Crowds seemed far more skeptical of Sen. Rand Paul (R-Ky.), who spoke just after Cruz. While they warmly welcomed Sen. Rick Santorum (R-Pa.), he responded with a lecturing speech that earned few applause.

Paul tried to make a case for how his libertarian ideals would mesh with their religious fervor. But his reception to the faithful was tepid, with many skeptical of his seemingly ambivalent comments on abortion earlier this year despite his focus on the issue during Friday’s speech.

Jindal likely put himself on the map with his warmly-received speech that wove his personal story together with conservative red meat and witty jokes and jabs at Obama. 

Though he polls in the bottom three of most surveys of the potential GOP presidential field, it seemed clear on Friday that Jindal would make an aggressive candidate if he runs, and would find considerable support among the GOP’s social conservative base.

Prior to Jindal’s address, Family Research Council President Tony Perkins praised all the potential candidates, but said Cruz got people excited because of his blunt style.

“At the heart what they are looking for is leaders who will say what they mean and mean what they say. They’re not looking for nuanced speeches. I think that’s why Ted Cruz gets such a strong reception — he just says it like it is. He doesn’t kind of shuck and jive, he says what he means,” he told The Hill. 

Cruz delivered a speech that veered from the emotional to the fiery, running from his family’s own struggles when his father briefly left to the persecution of Christians abroad. He drew standing ovations when he called on the crowd to “vote Harry Reid out” and when he said when a Republican wins the White House in 2017, (drawing yells of “you, you” from the crowd), the party would repeal “every word of ObamaCare.”

Paul sought to merge his libertarian-leaning philosophy with social conservative beliefs on Friday, telling the religious crowd at the summit that the two go hand-in-hand and calling for a religious “revival” in the U.S.

“Where there is liberty there is always plenty of space for God,” Paul concluded at the end of a speech at times punchy and professorial.

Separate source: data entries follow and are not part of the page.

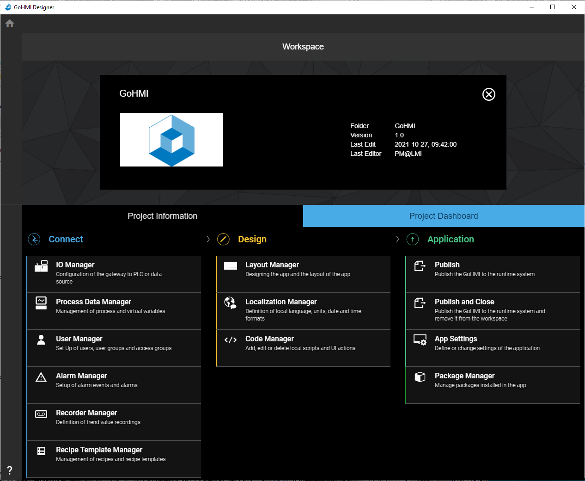The image size is (585, 481).
Task: Click the GoHMI project logo thumbnail
Action: pos(171,140)
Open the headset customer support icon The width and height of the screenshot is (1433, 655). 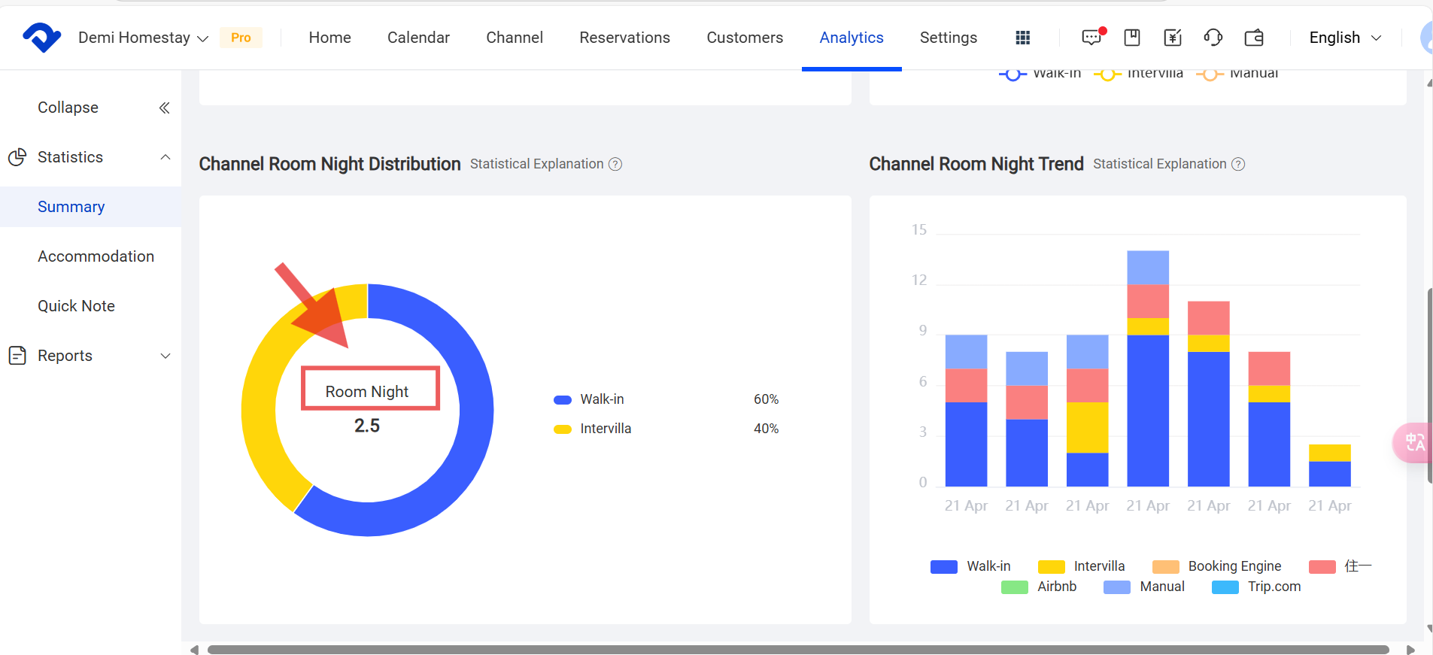click(x=1213, y=38)
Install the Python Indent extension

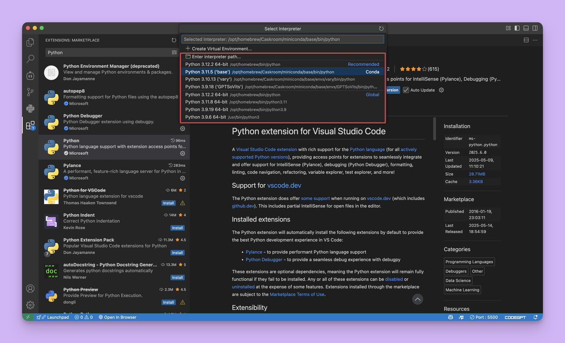(177, 228)
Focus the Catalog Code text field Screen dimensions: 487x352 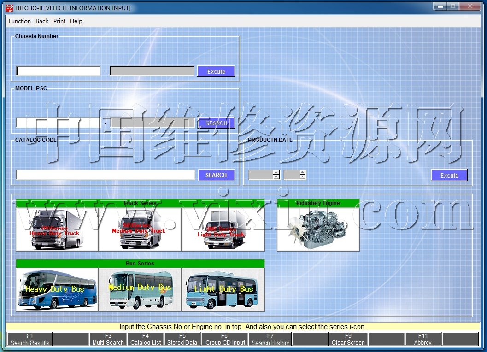[106, 175]
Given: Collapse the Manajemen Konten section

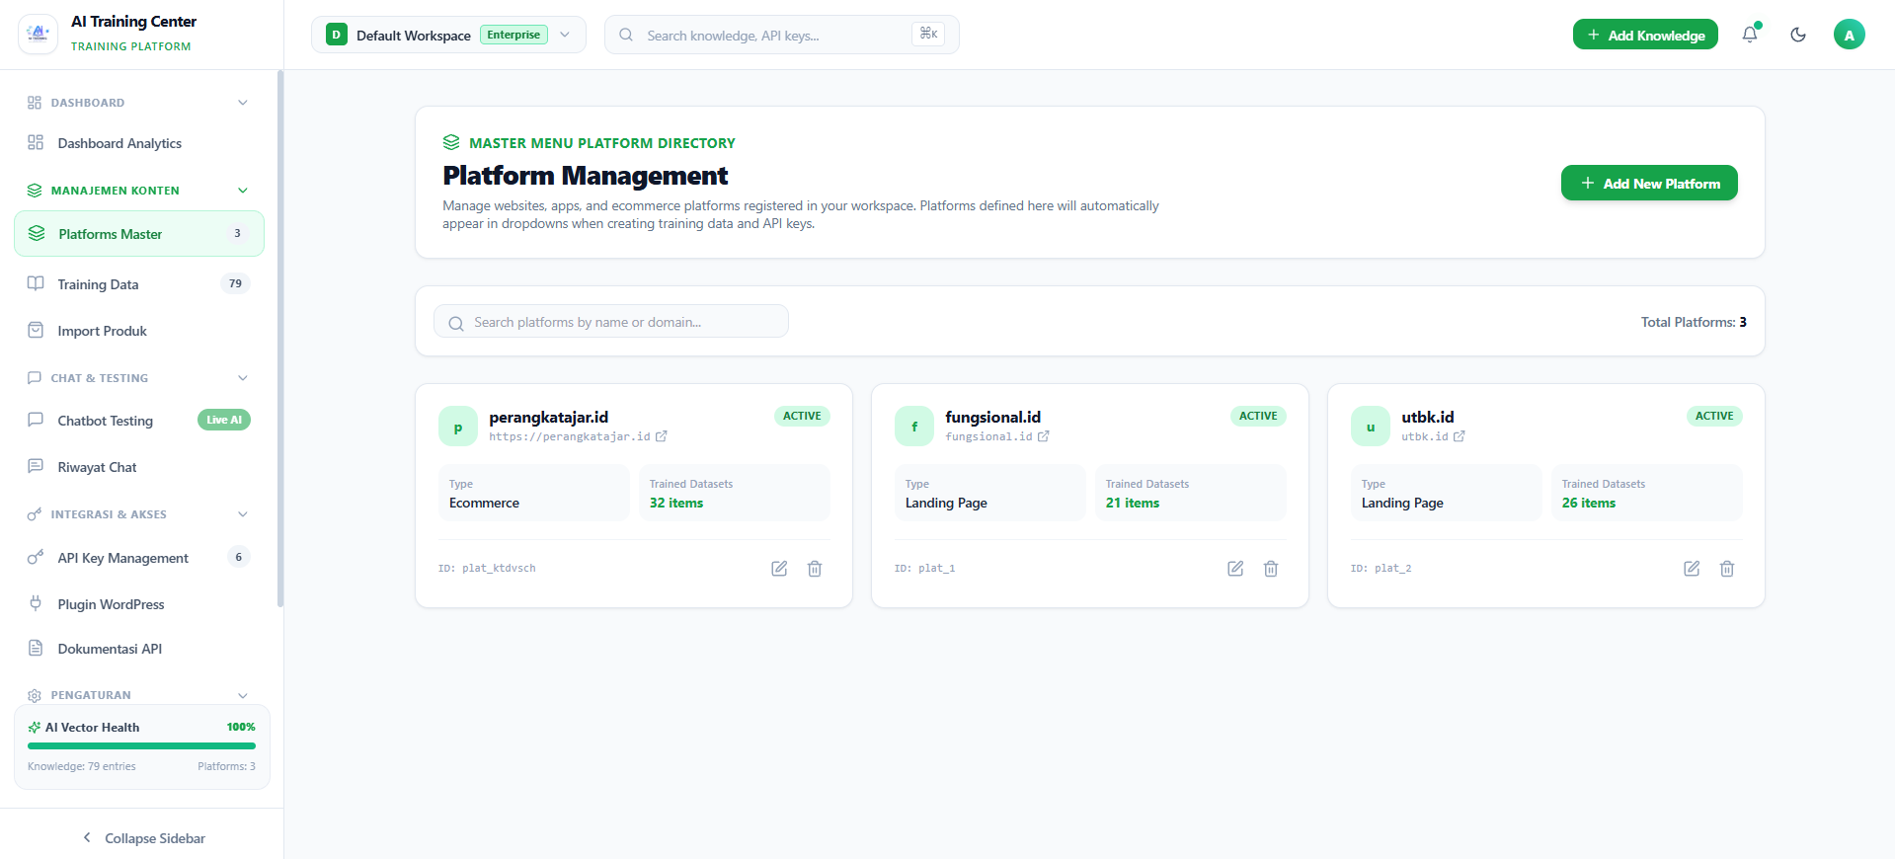Looking at the screenshot, I should tap(243, 191).
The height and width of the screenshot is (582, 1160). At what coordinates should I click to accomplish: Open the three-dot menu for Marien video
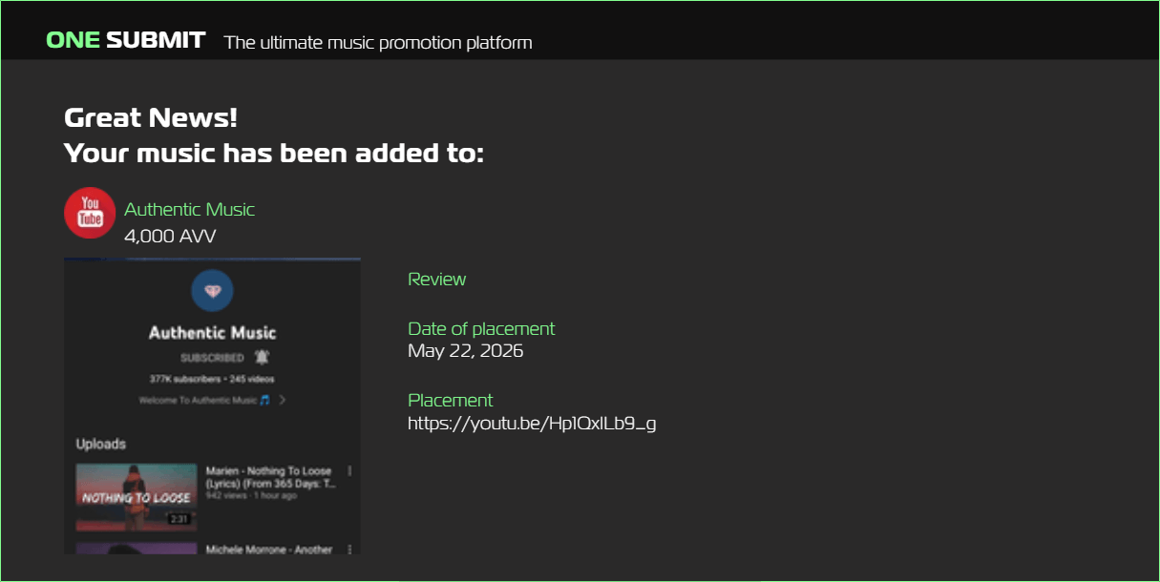point(350,471)
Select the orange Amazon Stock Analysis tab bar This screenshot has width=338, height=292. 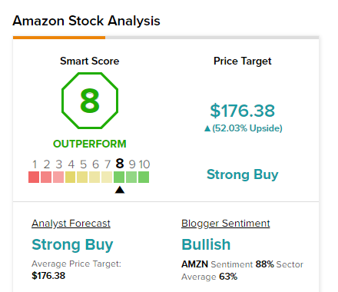[x=59, y=38]
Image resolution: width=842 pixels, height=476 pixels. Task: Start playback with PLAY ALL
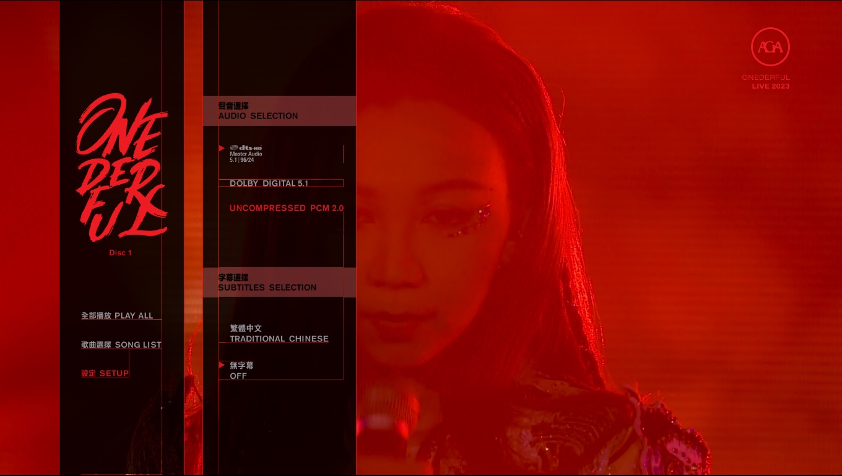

Paul drew applause when he said President Obama “acts like a king” and effectively worked the crowd’s fury at oppression of Christians abroad, saying that until Asia Bibi, a Christian sitting in prison in Pakistan, “is freed, Pakistan should not receive a penny of U.S. aid.”

But he avoided gay marriage, and while he sought to assure the social conservatives he was with them on abortion, the way he framed it leaves question marks for the movement, especially after comments this spring on Roe v. Wade that many read as ambivalent.

“The debate isn’t really about whether government has a role in protecting life. The debate really hinges on when life begins,” the ophthalmologist told the crowd. “Don’t tell me that 5- and 6-pound babies have no rights simply because they’re not yet born.”

Perkins admitted that Paul isn’t fully trusted by the movement, though he said it was clear Paul was looking to “bolster those credentials” on opposition to abortion with his opening video focused on the issue.

“His needle points more toward the libertarian viewpoint. There is a skepticism of libertarianism,” he said.

Santorum, who placed second in the 2012 GOP presidential primary with the help of social conservatives, received standing ovations when he arrived and departed, but for much of his speech the room was dead silent, a stark contract to Cruz and Jindal’s receptions. 

The Pennsylvania former senator delivered a somber and hectoring speech focused on “existential threats” from the Middle East and a push to keep the GOP from abandoning social issues like gay marriage and abortion. 

“Quit being scared and start being activists and making things happen in America,” he said in one of the few lines of the speech that drew applause. “Do something.” 

Santorum received standing ovations at the beginning and end of his speech. 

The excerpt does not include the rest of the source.